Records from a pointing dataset
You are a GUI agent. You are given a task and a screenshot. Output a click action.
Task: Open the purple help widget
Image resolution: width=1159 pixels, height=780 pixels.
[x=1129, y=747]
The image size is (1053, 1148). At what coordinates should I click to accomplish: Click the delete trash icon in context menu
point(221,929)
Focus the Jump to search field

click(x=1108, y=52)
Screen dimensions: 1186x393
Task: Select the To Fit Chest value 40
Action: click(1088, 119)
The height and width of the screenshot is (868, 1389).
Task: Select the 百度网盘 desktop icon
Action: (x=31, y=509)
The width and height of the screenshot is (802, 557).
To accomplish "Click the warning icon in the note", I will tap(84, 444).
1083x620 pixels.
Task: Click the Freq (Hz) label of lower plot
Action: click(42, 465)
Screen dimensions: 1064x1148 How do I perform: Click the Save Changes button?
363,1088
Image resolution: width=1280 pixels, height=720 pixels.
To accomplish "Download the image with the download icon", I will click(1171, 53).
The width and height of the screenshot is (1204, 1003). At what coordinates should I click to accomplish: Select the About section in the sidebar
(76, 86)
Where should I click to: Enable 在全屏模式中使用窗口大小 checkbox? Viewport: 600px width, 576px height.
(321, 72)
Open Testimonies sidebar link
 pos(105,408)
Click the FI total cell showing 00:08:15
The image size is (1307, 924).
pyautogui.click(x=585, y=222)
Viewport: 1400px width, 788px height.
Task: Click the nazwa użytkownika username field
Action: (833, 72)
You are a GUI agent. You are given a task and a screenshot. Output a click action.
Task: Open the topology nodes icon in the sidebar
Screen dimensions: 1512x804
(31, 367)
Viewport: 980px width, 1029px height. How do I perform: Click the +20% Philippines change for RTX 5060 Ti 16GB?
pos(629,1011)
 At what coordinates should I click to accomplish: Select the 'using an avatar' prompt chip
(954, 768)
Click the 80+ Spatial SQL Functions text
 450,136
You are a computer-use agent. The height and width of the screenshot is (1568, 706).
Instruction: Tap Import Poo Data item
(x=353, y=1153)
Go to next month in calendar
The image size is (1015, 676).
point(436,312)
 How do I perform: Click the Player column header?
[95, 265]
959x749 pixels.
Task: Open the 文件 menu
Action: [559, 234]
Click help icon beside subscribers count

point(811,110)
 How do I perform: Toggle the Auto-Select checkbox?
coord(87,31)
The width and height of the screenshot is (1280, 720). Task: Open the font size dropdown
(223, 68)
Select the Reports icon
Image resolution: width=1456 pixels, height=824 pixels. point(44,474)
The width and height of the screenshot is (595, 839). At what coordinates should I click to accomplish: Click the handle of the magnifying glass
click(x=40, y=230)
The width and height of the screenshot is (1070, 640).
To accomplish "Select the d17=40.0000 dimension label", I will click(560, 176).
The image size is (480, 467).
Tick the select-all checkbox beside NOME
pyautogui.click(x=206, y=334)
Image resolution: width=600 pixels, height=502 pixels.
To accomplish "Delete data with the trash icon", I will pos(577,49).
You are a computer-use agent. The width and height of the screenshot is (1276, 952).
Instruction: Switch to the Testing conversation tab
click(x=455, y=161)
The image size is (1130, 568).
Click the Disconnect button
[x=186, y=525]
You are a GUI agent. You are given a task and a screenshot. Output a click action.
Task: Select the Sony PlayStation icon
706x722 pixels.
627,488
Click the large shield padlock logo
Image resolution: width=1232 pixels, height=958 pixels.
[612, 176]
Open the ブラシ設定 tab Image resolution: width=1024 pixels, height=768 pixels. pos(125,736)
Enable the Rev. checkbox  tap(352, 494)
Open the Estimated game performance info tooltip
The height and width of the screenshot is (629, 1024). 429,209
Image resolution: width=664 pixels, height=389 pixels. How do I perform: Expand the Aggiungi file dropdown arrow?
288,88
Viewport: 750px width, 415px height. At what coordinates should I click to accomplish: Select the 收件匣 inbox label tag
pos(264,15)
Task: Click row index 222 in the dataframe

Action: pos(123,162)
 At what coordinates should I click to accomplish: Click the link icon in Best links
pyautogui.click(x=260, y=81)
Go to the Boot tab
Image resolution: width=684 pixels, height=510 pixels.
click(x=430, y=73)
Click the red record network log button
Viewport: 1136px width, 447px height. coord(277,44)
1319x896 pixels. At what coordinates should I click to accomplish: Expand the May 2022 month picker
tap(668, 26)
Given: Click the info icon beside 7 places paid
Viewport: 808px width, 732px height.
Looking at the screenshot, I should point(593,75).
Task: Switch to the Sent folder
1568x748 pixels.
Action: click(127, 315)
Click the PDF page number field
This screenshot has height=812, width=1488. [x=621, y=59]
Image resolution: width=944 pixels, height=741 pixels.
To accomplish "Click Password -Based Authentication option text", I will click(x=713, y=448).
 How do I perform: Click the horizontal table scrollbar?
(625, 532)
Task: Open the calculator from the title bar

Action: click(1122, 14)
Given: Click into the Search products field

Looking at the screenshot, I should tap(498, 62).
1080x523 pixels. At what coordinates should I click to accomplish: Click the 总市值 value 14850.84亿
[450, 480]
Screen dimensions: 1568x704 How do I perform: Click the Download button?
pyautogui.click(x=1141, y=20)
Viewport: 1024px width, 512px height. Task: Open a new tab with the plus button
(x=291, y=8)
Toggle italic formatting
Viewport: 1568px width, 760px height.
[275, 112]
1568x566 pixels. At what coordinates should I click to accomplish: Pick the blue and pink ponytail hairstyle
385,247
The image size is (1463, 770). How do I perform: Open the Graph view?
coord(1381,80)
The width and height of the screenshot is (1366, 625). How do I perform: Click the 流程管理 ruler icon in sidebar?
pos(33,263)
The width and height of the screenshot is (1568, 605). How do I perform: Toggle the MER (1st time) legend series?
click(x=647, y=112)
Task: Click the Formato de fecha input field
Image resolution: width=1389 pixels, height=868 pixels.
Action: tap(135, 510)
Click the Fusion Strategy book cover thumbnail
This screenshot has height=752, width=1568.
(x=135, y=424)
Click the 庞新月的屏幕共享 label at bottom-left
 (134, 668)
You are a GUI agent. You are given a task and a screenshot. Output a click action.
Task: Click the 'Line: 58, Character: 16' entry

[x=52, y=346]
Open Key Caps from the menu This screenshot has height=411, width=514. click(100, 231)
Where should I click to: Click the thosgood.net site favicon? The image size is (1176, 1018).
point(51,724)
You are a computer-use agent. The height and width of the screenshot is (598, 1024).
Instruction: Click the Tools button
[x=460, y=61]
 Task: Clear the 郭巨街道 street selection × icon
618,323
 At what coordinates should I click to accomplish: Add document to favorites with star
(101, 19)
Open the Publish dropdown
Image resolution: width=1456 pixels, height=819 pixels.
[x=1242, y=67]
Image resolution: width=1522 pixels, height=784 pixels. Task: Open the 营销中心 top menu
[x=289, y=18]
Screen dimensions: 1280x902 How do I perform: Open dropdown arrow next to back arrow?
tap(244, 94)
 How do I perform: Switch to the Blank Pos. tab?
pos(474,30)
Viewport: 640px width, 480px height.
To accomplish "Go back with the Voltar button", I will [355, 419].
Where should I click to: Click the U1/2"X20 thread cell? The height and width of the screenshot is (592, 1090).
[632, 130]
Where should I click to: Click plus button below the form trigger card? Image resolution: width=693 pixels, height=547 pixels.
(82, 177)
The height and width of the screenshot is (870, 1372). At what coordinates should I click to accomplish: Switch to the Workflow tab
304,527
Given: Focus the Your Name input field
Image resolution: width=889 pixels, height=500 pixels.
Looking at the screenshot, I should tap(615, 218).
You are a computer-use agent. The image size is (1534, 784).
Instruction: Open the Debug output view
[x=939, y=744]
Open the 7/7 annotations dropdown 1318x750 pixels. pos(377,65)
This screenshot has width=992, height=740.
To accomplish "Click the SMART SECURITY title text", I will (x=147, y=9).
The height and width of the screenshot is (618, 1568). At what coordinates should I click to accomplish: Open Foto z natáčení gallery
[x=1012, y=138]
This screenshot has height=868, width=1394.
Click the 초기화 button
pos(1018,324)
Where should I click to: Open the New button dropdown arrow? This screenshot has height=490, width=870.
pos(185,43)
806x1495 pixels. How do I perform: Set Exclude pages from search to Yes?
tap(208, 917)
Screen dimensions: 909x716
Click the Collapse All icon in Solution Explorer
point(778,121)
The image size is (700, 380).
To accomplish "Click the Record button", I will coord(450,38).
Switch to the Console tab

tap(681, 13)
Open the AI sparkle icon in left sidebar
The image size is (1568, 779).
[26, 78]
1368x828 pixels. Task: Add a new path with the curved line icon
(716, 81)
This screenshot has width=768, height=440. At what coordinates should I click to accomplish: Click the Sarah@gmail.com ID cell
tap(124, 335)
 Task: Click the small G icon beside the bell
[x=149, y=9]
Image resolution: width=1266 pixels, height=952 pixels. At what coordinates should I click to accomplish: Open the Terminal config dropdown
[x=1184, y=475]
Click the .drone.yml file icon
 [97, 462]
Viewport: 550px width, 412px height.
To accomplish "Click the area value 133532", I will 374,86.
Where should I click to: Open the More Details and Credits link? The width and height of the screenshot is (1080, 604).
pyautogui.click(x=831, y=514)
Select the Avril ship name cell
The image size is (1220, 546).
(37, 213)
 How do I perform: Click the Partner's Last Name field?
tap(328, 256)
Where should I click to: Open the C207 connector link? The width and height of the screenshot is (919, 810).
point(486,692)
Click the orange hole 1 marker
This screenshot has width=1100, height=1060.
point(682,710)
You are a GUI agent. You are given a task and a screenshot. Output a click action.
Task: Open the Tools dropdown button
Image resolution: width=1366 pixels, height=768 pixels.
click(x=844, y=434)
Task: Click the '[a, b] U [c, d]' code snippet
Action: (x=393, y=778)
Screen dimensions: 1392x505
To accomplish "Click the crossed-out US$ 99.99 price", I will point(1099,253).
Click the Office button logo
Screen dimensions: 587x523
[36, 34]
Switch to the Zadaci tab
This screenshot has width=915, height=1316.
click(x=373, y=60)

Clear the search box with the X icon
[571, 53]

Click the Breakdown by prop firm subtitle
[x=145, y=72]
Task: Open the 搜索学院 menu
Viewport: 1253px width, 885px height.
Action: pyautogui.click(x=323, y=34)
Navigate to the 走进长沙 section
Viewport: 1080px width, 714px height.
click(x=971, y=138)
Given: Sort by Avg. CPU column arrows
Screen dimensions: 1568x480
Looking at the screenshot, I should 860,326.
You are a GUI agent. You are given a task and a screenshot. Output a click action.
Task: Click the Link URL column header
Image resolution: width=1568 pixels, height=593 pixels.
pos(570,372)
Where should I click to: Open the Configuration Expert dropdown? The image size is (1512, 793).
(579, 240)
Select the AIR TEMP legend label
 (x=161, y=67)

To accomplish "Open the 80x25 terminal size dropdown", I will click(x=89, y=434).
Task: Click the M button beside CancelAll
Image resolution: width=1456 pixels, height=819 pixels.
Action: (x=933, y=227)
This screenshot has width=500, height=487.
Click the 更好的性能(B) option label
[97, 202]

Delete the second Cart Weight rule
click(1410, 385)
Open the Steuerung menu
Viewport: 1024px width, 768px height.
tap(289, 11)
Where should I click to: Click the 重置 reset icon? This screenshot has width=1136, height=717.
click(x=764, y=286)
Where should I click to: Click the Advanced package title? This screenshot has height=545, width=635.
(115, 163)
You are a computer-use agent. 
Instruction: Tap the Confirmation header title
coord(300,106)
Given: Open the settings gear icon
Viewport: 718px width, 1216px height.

_YOUR OBJECTIVE_
Can you rewrite everything from the line containing "Screen dimensions: 1064x1148" down to the line containing "will click(560, 176).", both included, as a numbered list with the blank lines left out?

_EXPECTED OUTPUT_
1. Screen dimensions: 1064x1148 How do I perform: Click the Save Changes button?
2. 363,1088
3. Image resolution: width=1280 pixels, height=720 pixels.
4. To accomplish "Download the image with the download icon", I will click(1171, 53).
5. The width and height of the screenshot is (1204, 1003). At what coordinates should I click to accomplish: Select the About section in the sidebar
6. (76, 86)
7. Where should I click to: Enable 在全屏模式中使用窗口大小 checkbox? Viewport: 600px width, 576px height.
8. (321, 72)
9. Open Testimonies sidebar link
10.  pos(105,408)
11. Click the FI total cell showing 00:08:15
12. The image size is (1307, 924).
13. pyautogui.click(x=585, y=222)
14. Viewport: 1400px width, 788px height.
15. Task: Click the nazwa użytkownika username field
16. Action: (833, 72)
17. You are a GUI agent. You are given a task and a screenshot. Output a click action.
18. Task: Open the topology nodes icon in the sidebar
19. Screen dimensions: 1512x804
20. (31, 367)
21. Viewport: 980px width, 1029px height. How do I perform: Click the +20% Philippines change for RTX 5060 Ti 16GB?
22. pos(629,1011)
23.  At what coordinates should I click to accomplish: Select the 'using an avatar' prompt chip
24. (954, 768)
25. Click the 80+ Spatial SQL Functions text
26.  450,136
27. You are a computer-use agent. The height and width of the screenshot is (1568, 706).
28. Instruction: Tap Import Poo Data item
29. (x=353, y=1153)
30. Go to next month in calendar
31. The image size is (1015, 676).
32. point(436,312)
33.  How do I perform: Click the Player column header?
34. [95, 265]
35. 959x749 pixels.
36. Task: Open the 文件 menu
37. Action: [559, 234]
38. Click help icon beside subscribers count
39. point(811,110)
40.  How do I perform: Toggle the Auto-Select checkbox?
41. coord(87,31)
42. The width and height of the screenshot is (1280, 720). Task: Open the font size dropdown
43. (223, 68)
44. Select the Reports icon
45. Image resolution: width=1456 pixels, height=824 pixels. point(44,474)
46. The width and height of the screenshot is (595, 839). At what coordinates should I click to accomplish: Click the handle of the magnifying glass
47. click(x=40, y=230)
48. The width and height of the screenshot is (1070, 640).
49. To accomplish "Select the d17=40.0000 dimension label", I will click(560, 176).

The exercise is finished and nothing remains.